AIRcable Zaurus使ってみました



◆AIRcableってどんな感じ?
pocketgamesさんの所で限定的に輸入販売されているAIRcable Zaurusを入手しました。CF/SDスロットを一切消費せずに、20mA/5Vという超低消費電力で長時間通信可能なスペックを持つ所が最大の魅力です。しかも、ザウルス側で特殊なドライバ等のソフトウェアは一切不要。
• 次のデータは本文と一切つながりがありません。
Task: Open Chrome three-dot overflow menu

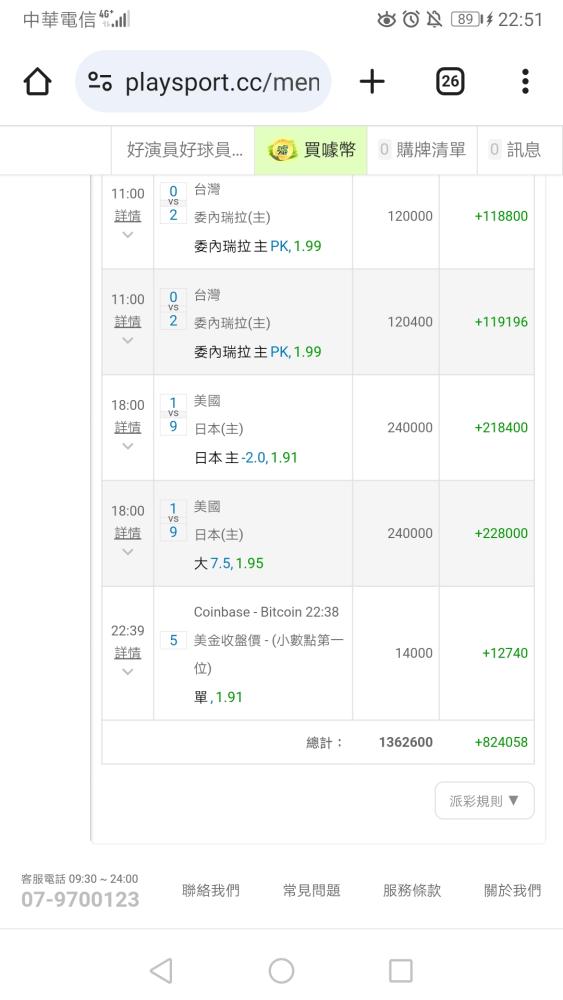Action: pyautogui.click(x=525, y=82)
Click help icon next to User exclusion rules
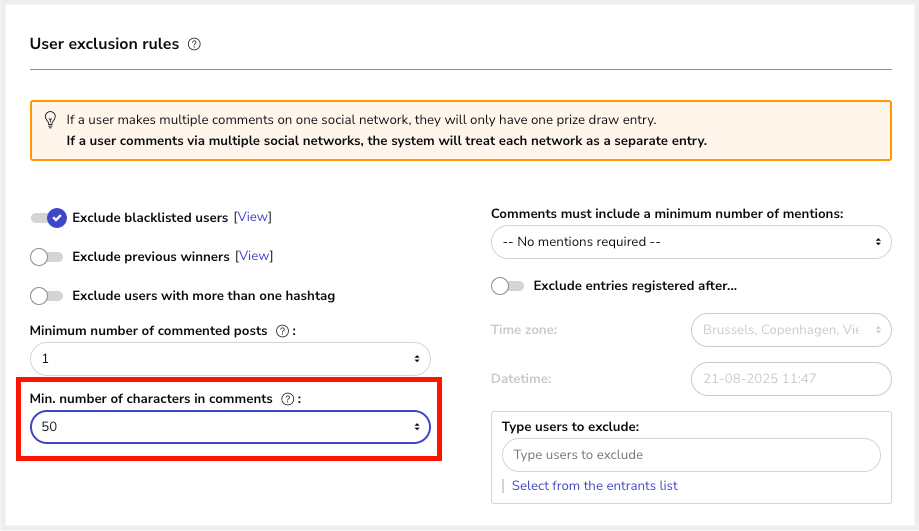 click(x=194, y=44)
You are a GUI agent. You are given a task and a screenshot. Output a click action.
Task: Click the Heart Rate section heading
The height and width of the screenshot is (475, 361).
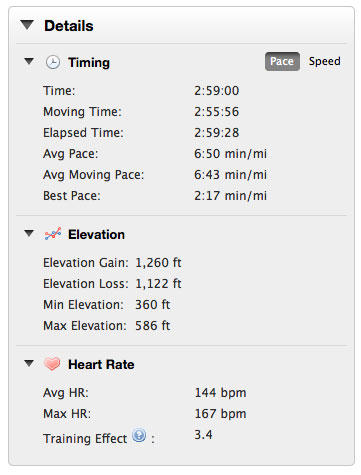[x=101, y=364]
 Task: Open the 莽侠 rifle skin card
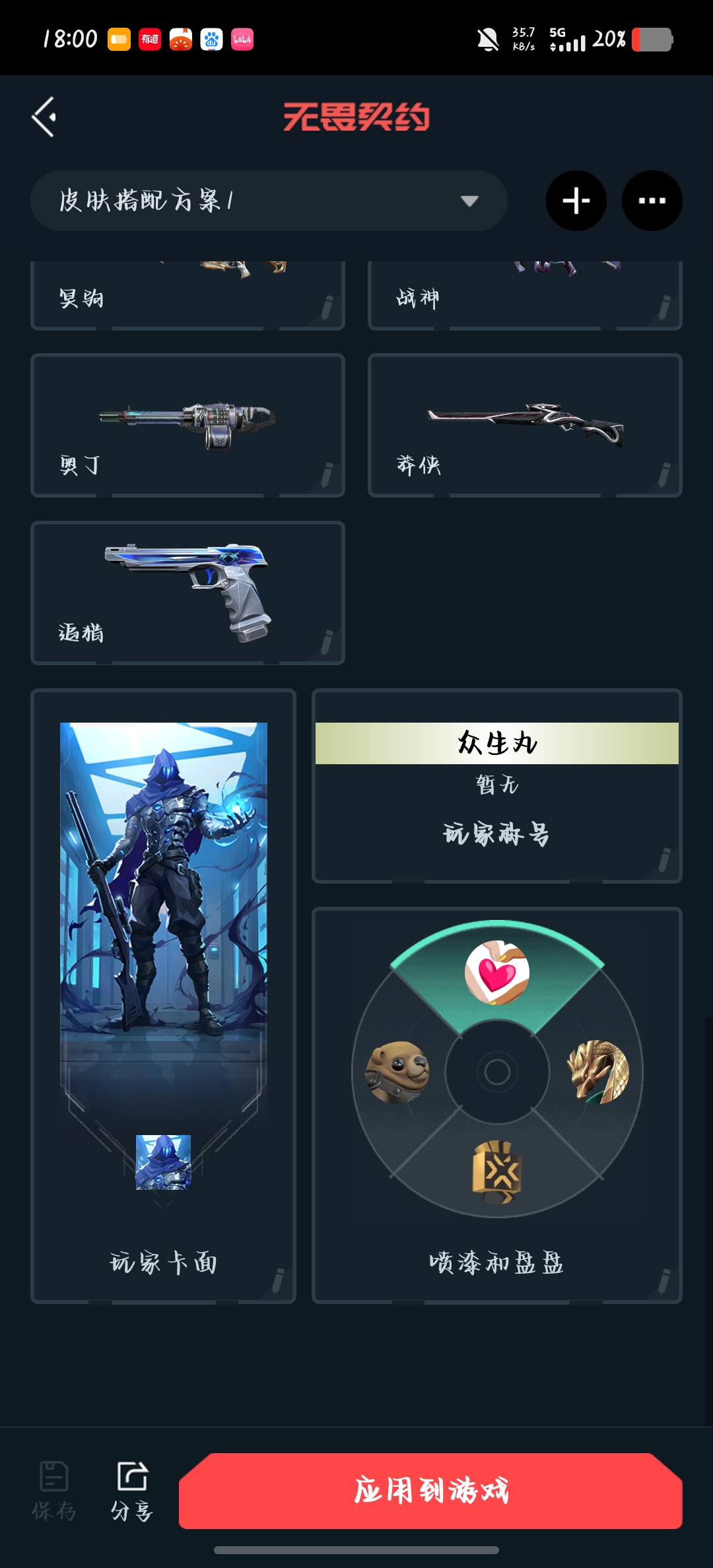pyautogui.click(x=525, y=426)
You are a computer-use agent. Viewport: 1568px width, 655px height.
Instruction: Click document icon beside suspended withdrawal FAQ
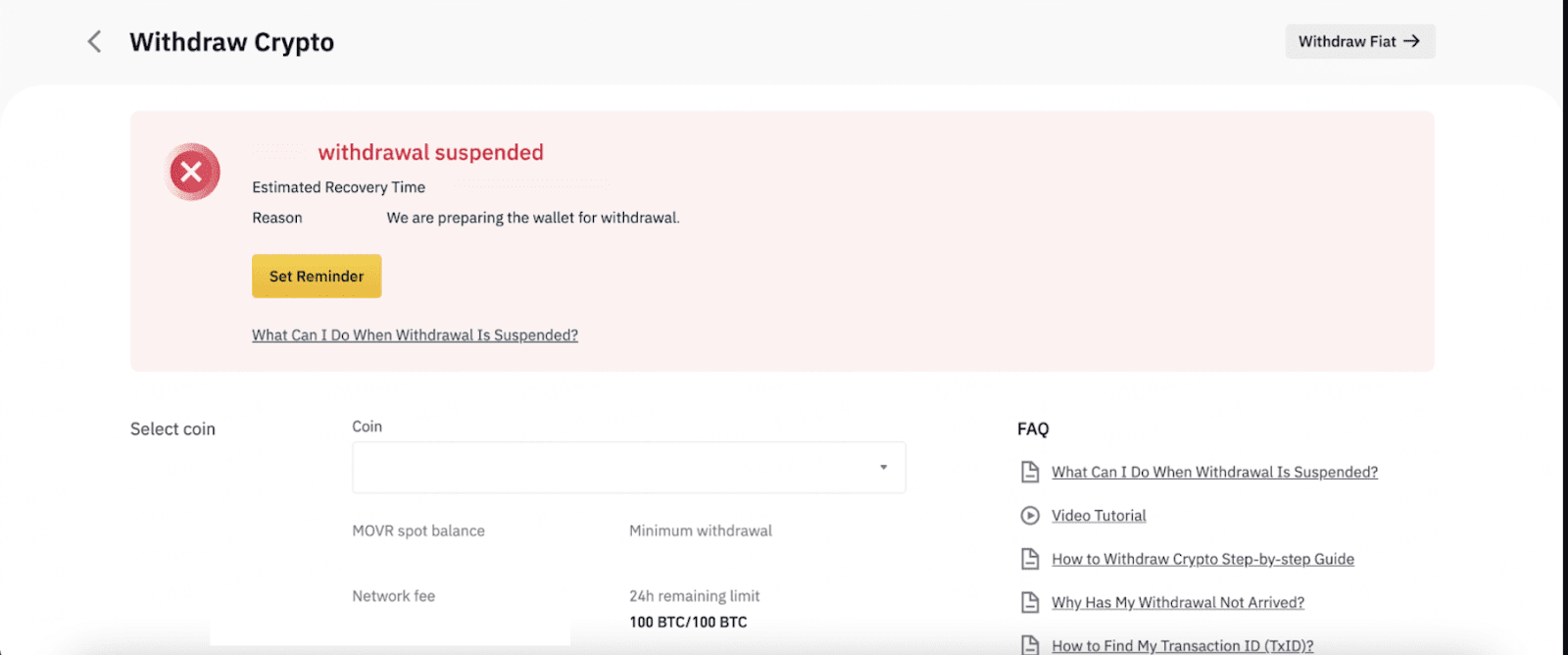point(1030,473)
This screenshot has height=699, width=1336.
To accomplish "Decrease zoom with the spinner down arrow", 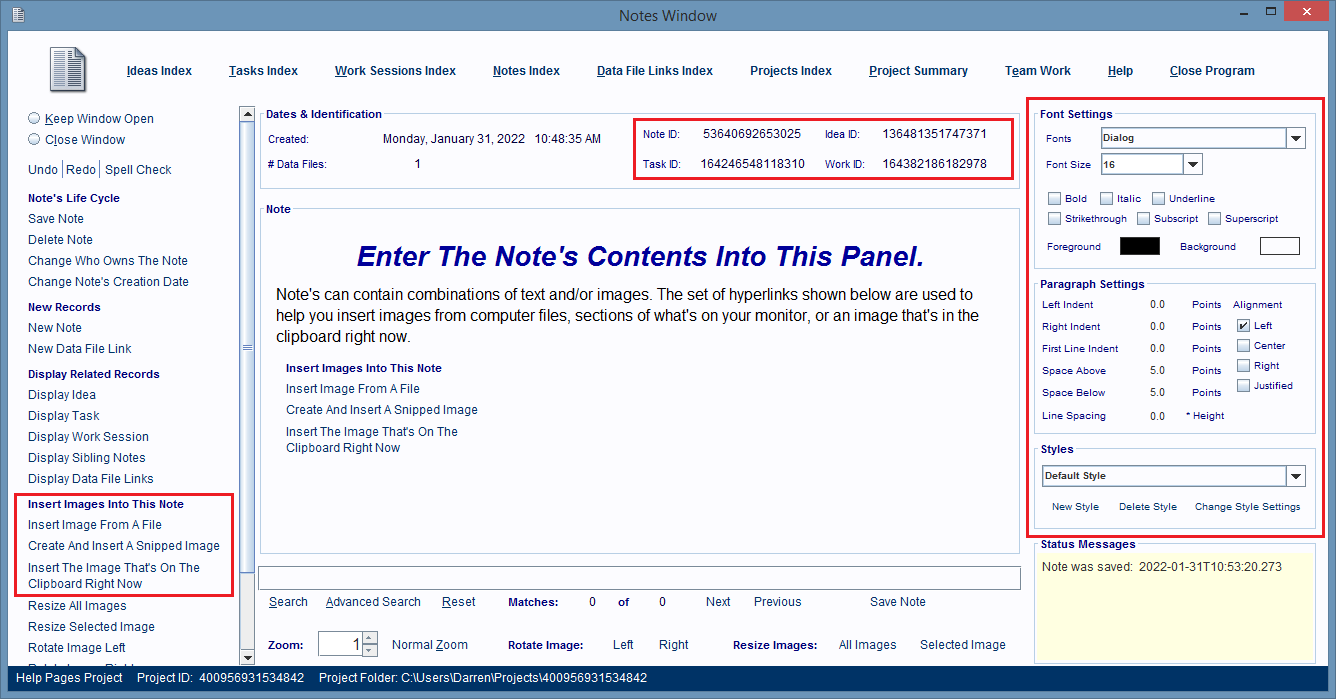I will click(369, 650).
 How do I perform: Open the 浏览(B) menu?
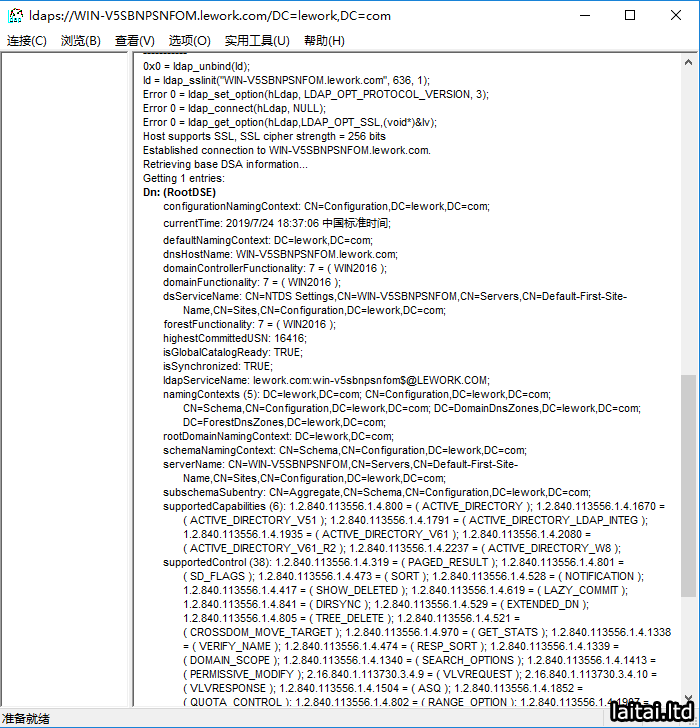[81, 41]
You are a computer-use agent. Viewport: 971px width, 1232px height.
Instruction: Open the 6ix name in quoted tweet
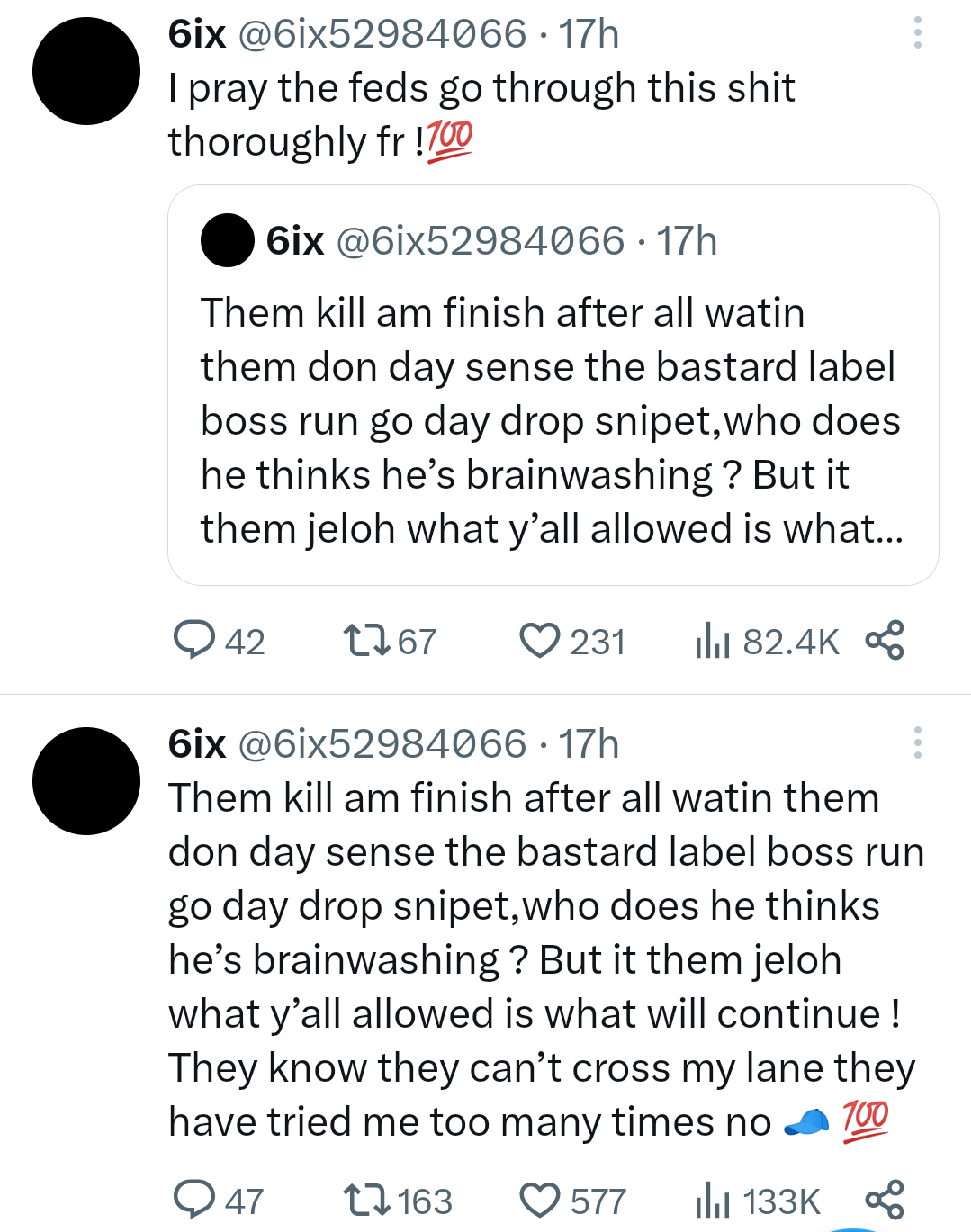pos(294,241)
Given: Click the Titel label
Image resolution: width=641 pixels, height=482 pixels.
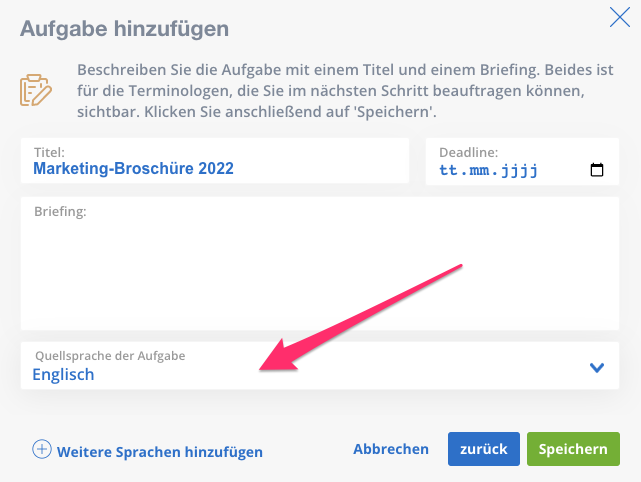Looking at the screenshot, I should (49, 152).
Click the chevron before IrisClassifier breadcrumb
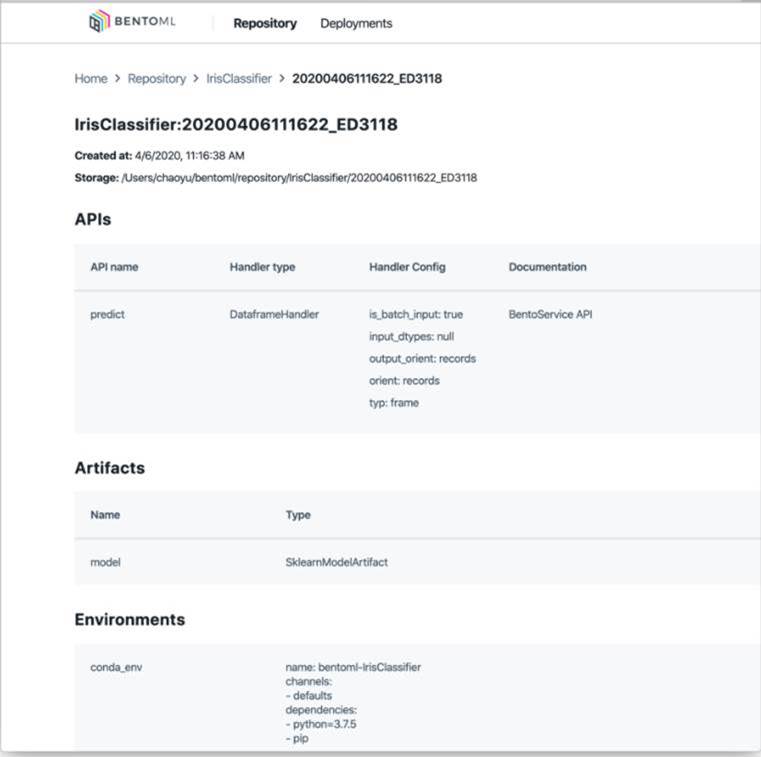Image resolution: width=761 pixels, height=757 pixels. point(196,78)
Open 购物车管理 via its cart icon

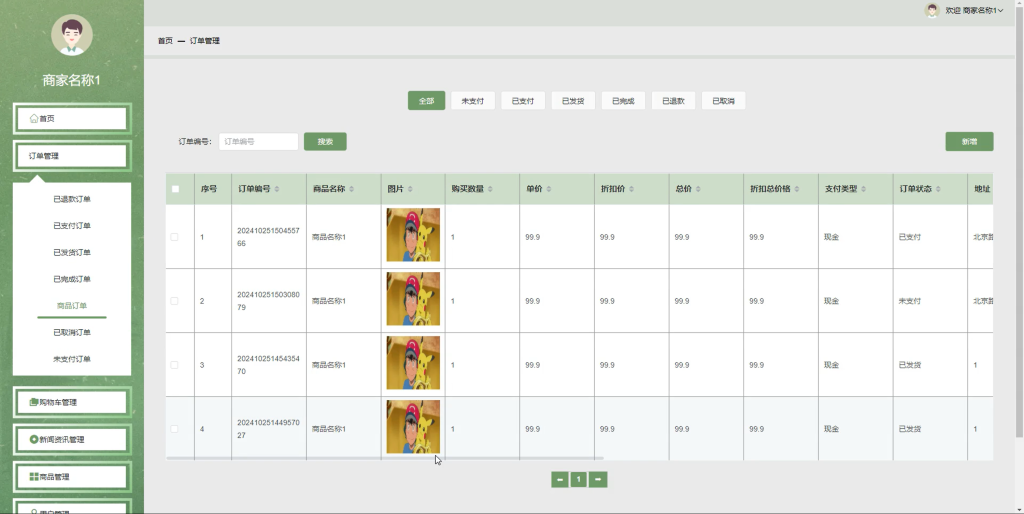click(34, 402)
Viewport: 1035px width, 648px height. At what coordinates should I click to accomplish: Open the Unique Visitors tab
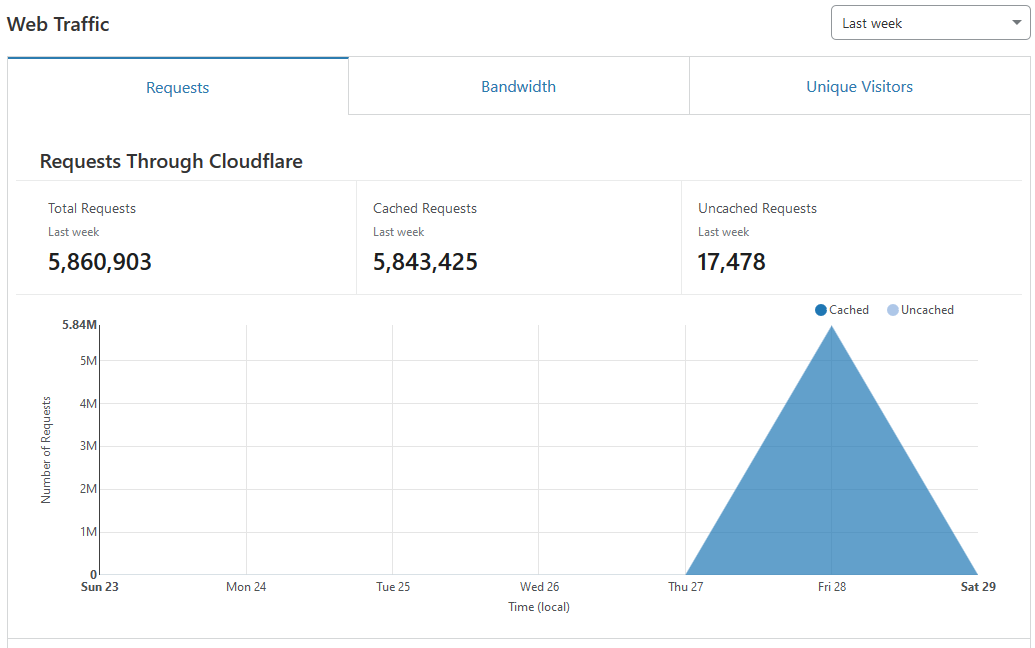pyautogui.click(x=859, y=87)
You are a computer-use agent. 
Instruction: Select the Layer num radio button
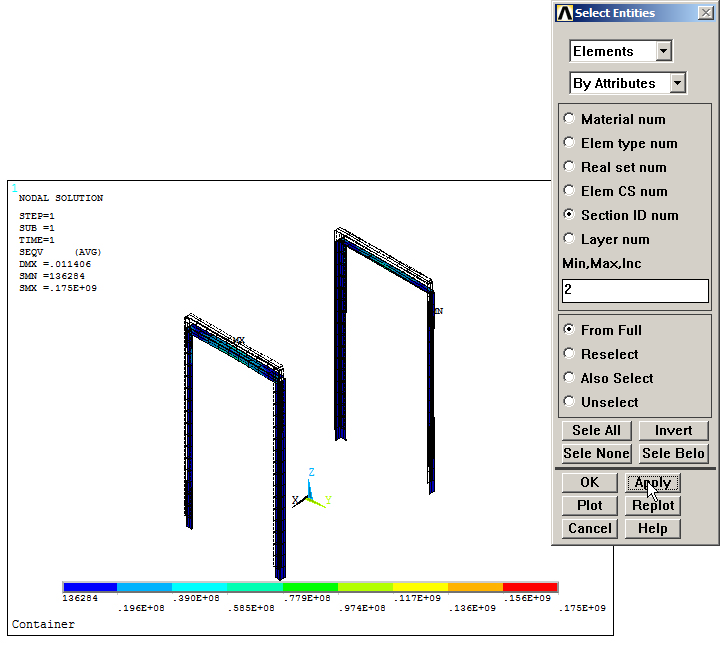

と、かなり魅力的に感じられるデバイスなのですが、このシンプルさ故に気をつけるべき制限もいくつかあります。


○通信速度上限が115200bps

  • ttyS0経由なので当然といえば当然だが、ダイヤルアップ時はともかく、無線LANの11Mbpsと比較すると極めて低速な通信しか出来ない。
  • PPP経由でBluetoothアクセスポイントへ接続する際にも、もちろんこの速度の制限を受ける。


○常に「受身」である

  • プロファイルで言うとSPP-DevBに当たるらしいですが、別の言い方をすると「スレーブ」「アクセプタ」、さらに簡単な言い方をすると、常に通信要求を待ち受ける側に回ります(11/9注:訳文修正にあわせて「スレーブ」に記述を修正しました)
  • 例えば、GU-BT1も同様に待ち受ける側のデバイスであるため、この両者ではペアリングが出来ません(これが痛い)
  • PINコードは1234固定のため、BlueZ側から接続したい場合はPINコードを1234に統一するか、bluepin等の入力ダイアログを導入する必要があります

○プロファイルの追加は一切不能

  • クライアント側のシリアルポート、携帯電話とのダイヤルアップ、もしくはダイアルアップを使用するBluetoothアクセスポイントを対象に専ら使用することになります


○ペアリング可能な対象は二つまで

  • 使用例にも紹介されてますが、例えばアクセスポイントと携帯電話、と言うように優先順位をつけた二つのデバイスのペアリングが可能になっているようです
  • もちろん、ペアリング情報をクリアしてやり直せばいいのですが、ハードリセットのようなボタンなので、精神衛生上あまり良くないです(^^;;;


SL-B500のキーボードが開かない!!

  • モジュール本体は、ギリギリでキーボードに干渉しないように作られているのに、堂々と膨らんだLEDの頭が見事に接触_| ̄|○ このLED選定したの誰だ!と叫びたくなります・・・



上記のように、極限まで機能を絞り込んでいます。が、逆に言うと携帯電話で100kbps超の通信が出来れば他は特に必要ない、と思っている方にとっては、これ以上に無いシンプルな無線接続デバイスです。SL-C/SL-B系が動作対象になっていますが、シリアルとしてのオプション16ポートの仕様はSL-A300も変わらないと思うので、もしかすると


「ランドセル無し(しかもSD使用可)のSL-A300で長時間の無線通信」


という使い方が一番強力なのではないでしょうか?
※11/23追記:SL-A300では、電源ラインの11番ピンが無効になっているため、AIRcableに電源が供給されず動作しません。SL-B/Cシリーズ(6000?)のみの対応になるようです。


◆実際に使ってみる――ちょっとした癖を克服する
こちらで公式サイトの説明を翻訳したものを載せていますが、実は、この記述通りにやるだけでは上手くいきません。ちょっとイレギュラーになるかもしれませんが、私がペアリング/接続させる時の方法を書いておきます。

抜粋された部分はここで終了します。